The apparatus for ABNF string pattern matching and parsing may further comprise a linked list stack for saving offset address information necessary to be designated for a selection instruction, a loop instruction and an option instruction.
It can be seen from the above technical solutions of the invention that in comparison with the software implementation, the invention will greatly improve the parsing efficiency since the invention is an ABNF decoder realized based on a hardware decoding chip. Moreover, in the invention, the ABNF instruction set may, in essence, be considered as a high-level language, and it substantially has a one-to-one correspondence relation with the ABNF syntax, so that the object code may be simpler, and may be implemented easily with hardware. Moreover, the compiler according to the invention may generate corresponding machine codes directly according to a protocol rule that is described in ABNF syntax, so a developer may directly use ABNF syntax to describe a protocol rule. Thus, the developing process is more convenient and automatic, the compatibility may be improved and the development period may be shortened. Therefore, the invention constructs a general-purpose and effective processor for string pattern matching and parsing.
BRIEF DESCRIPTION OF THE DRAWINGS
The invention mainly provides an implementation of a hardware decoder for string pattern matching and parsing based on ABNF syntax, which can perform quick pattern matching and parsing on any packet using a protocol rule that is described in ABNF syntax.

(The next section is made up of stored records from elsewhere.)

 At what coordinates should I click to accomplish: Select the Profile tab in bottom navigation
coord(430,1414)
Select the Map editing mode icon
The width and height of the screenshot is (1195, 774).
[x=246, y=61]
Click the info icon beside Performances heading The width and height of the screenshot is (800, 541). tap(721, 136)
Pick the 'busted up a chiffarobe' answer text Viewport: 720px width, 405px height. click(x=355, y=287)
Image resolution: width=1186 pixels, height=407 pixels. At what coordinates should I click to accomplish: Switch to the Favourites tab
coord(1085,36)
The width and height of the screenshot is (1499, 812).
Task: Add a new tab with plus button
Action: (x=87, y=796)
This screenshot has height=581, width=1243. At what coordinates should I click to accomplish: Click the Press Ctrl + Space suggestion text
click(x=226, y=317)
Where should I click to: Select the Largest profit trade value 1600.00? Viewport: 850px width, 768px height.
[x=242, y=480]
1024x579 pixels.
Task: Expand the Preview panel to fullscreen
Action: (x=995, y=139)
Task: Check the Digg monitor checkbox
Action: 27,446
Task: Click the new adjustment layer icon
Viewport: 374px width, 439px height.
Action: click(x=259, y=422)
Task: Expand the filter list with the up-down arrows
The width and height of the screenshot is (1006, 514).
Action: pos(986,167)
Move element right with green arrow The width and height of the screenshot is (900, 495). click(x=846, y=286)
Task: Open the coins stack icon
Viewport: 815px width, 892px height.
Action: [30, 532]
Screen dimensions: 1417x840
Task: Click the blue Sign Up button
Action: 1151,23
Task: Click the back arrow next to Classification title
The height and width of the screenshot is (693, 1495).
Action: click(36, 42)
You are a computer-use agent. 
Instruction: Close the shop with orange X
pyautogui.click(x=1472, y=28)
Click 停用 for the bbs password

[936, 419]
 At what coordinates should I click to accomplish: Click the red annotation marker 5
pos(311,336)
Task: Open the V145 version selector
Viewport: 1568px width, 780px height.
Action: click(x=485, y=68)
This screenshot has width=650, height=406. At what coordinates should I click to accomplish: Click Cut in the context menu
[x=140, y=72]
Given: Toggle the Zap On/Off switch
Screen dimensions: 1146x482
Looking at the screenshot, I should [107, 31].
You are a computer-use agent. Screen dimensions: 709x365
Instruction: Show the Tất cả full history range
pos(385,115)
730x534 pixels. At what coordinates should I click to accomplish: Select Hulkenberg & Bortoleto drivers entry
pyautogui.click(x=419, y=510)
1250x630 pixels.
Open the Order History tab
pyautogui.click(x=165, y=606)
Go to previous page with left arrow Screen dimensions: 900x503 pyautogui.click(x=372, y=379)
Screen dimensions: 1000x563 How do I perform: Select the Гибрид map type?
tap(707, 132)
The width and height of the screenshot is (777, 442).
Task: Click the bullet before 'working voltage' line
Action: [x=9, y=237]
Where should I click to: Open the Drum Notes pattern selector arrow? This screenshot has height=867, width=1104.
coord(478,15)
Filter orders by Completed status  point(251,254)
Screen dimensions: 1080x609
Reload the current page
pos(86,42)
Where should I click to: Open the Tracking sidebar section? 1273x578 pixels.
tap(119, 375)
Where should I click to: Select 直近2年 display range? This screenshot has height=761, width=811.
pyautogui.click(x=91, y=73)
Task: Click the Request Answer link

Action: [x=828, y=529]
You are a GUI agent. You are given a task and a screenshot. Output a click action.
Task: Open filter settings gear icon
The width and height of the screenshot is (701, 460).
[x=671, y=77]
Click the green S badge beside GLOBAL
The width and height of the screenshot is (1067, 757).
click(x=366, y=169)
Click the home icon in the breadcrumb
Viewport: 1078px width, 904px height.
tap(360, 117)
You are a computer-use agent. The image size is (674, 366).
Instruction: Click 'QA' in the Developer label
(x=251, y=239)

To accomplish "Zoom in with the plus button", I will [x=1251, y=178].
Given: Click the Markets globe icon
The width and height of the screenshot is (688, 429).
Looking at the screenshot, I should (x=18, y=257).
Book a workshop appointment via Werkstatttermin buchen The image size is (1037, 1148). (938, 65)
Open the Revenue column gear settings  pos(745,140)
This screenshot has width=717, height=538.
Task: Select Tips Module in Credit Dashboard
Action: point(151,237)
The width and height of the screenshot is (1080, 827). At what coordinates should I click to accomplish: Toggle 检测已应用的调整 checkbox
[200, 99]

For a better understanding of the invention, embodiments of the method for ABNF string pattern matching and parsing according to the invention will be described first.
To realize the method of the invention, first of all, it is necessary to establish an ABNF instruction corresponding to an ABNF rule. The ABNF instruction may be: selection instruction, loop instruction, option instruction, call instruction, comparison instruction and return instruction. The return instruction may be matching-success return instruction and matching-failure return instruction. Moreover, when a selection instruction, a loop instruction or an “optional instruction” is applied, it is necessary to designate a corresponding offset address, respectively for indicating the length covered by the selection relation and the length covered by the loop relation, and for determining the end address of an option. The specific meanings of ABNF instruction set are described in the following table:
With the above ABNF instruction set, a protocol rule described based on ABNF string may be compiled into a protocol rule sequence based on ABNF instructions. In other words, data text (protocol rule data text) to be matched and parsed is first described with ABNF strings, then the ABNF string is compiled based on the ABNF instructions; that is, the protocol rule that is described in ABNF syntax is translated and synthesized using a compiler, and a protocol rule described by machine instructions supported by a hardware processing chip is generated.
Finally, the protocol rule sequence based on ABNF instructions will be matched and parsed. Because the ABNF instructions are simple and easy to implement, the hardware implementation of the whole matching and parsing process will be more convenient. Thus, the efficiency and compatibility of the parsing process may be ensured.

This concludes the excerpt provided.